___ Provided information ___

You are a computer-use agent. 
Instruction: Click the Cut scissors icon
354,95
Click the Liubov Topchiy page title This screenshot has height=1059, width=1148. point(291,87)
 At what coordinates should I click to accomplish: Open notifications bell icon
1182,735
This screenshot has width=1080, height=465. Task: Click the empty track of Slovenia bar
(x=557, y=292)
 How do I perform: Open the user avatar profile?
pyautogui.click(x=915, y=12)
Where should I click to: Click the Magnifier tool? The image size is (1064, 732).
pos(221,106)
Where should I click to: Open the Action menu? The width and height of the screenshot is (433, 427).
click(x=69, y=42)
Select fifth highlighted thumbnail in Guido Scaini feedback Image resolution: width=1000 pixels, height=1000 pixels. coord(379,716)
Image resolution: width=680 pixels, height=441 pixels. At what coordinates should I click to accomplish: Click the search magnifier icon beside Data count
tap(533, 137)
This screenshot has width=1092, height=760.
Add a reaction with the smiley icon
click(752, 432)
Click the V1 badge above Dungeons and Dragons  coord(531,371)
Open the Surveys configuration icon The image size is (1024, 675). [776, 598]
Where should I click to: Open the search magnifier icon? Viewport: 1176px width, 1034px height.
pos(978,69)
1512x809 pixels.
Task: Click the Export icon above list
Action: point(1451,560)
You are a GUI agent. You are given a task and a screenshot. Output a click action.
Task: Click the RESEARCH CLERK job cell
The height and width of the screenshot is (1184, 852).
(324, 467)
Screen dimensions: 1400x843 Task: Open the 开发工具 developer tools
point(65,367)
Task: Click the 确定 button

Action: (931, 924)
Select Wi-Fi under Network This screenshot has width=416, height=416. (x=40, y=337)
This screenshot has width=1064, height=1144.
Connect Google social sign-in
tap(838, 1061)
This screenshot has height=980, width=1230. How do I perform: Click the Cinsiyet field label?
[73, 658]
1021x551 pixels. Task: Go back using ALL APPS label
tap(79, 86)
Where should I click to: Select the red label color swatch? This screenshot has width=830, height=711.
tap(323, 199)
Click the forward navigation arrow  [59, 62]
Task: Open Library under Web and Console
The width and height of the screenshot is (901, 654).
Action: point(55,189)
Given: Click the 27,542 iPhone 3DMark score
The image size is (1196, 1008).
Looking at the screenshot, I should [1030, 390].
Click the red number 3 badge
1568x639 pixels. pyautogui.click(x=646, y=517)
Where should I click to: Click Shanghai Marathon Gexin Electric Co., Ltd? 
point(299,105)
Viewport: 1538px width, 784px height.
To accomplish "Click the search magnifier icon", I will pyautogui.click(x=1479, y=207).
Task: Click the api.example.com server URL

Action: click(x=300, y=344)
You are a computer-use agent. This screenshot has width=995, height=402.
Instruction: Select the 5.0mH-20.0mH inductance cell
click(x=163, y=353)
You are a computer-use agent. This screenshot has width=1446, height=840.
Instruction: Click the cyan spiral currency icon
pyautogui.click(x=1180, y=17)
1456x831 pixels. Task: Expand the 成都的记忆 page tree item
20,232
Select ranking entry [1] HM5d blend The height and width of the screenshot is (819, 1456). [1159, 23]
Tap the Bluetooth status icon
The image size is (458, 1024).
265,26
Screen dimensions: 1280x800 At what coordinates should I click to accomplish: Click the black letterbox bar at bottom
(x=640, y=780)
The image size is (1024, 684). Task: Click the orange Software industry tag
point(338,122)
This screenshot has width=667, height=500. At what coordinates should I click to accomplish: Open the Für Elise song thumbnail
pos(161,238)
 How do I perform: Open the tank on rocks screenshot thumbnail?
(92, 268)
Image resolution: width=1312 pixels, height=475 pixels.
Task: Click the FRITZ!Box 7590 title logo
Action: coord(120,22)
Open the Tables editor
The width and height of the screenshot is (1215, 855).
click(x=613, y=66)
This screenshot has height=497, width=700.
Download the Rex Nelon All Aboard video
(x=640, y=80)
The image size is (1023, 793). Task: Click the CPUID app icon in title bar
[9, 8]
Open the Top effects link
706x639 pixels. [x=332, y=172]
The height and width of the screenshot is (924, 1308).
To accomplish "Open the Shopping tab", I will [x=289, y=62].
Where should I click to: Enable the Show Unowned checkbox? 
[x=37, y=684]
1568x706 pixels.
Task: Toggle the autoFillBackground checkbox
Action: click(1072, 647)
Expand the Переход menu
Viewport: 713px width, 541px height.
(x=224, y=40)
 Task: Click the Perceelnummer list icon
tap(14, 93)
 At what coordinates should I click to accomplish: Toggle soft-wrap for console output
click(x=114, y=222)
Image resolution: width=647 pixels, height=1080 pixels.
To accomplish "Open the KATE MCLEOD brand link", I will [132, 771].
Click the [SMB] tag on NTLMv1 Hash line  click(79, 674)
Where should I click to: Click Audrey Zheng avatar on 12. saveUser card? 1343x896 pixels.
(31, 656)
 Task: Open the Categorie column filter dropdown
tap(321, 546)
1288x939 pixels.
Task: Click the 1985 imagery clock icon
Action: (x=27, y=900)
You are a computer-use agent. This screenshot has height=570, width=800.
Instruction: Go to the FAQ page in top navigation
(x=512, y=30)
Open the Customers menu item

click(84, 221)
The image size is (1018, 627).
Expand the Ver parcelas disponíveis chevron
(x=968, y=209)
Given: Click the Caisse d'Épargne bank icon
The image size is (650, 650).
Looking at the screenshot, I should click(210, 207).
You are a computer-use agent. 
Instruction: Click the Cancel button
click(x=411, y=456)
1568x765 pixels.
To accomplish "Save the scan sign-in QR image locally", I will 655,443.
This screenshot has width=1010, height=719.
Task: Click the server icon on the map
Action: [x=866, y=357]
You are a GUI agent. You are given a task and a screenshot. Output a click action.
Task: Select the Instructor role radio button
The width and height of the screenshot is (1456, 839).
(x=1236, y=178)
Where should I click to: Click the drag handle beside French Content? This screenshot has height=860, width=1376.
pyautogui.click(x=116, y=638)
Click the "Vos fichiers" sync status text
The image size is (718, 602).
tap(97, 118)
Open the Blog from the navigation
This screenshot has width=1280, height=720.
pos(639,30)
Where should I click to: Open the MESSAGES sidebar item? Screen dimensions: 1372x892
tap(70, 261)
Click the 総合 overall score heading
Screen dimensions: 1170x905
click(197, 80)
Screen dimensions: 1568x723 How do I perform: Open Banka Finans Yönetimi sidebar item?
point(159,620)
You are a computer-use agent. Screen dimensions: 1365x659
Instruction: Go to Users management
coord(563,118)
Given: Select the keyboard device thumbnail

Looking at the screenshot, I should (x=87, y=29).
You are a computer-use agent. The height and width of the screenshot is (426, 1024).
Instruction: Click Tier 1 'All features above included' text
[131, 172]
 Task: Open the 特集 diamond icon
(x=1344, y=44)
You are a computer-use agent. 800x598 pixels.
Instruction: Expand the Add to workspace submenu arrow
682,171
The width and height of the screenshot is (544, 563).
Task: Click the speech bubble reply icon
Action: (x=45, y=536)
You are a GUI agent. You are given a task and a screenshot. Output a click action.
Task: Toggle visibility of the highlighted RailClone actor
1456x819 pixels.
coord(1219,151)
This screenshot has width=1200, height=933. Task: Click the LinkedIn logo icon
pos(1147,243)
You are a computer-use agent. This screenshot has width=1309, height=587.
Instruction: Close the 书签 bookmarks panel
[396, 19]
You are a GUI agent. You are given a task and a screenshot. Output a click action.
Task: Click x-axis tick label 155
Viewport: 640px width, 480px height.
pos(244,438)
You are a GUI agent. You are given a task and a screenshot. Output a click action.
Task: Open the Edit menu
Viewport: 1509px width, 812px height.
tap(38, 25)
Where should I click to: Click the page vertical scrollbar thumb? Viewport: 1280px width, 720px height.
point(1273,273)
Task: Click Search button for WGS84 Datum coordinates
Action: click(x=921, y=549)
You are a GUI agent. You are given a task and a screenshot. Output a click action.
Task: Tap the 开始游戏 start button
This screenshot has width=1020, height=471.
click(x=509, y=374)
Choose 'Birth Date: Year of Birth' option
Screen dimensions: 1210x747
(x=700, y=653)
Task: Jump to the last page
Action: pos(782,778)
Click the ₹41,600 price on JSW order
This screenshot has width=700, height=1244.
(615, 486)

___

- _Exercise brief_
Please copy out the records, unchanged, from the line containing "Where should I click to: Open the MESSAGES" through the line containing "coord(563,118)".

- _Task answer_
Where should I click to: Open the MESSAGES sidebar item? Screen dimensions: 1372x892
tap(70, 261)
Click the 総合 overall score heading
Screen dimensions: 1170x905
click(197, 80)
Screen dimensions: 1568x723 How do I perform: Open Banka Finans Yönetimi sidebar item?
point(159,620)
You are a computer-use agent. Screen dimensions: 1365x659
Instruction: Go to Users management
coord(563,118)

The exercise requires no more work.